I've made an early version of the CCK2 available for testing. I made an earlier version available to my newsletter subscribers last week, so I've already fixed quite a few bugs and addressed some issues.

I'm looking for feedback on general functionality and on import. Also, I'd love some feedback on how to best organize the stuff in the Services and User Interface panels. I'm having trouble coming up with ideas.

Do NOT use this for deployment purposes yet. It is for testing.

Problems should be reported at cck2.freshdesk.com.

My planned release for this is before the end of the year.

What's new with CCK2?

While the video of the new CCK2 Wizard shows a lot of changes to the UI, the biggest changes are under the hood.

Previously, the CCK Wizard generated an extension on the fly, with all of the various modifications cobbled together. With the new CCK2, I've created a core Firefox modification module that can either be preinstalled into a Firefox distribution or bundled into an extension.

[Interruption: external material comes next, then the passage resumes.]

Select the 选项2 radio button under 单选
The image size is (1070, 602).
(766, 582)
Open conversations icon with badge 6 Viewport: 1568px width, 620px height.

That means that if you preinstall the module into Firefox, you can then customize Firefox from an AutoConfig file. That's right, ALL of the customizations that were previously only available by using an extension built by the CCK Wizard are now available via AutoConfig.

And because a JSON file is used to configure all the modifications, it opens up the possibility of using other tools besides the CCK2 Wizard or AutoConfig.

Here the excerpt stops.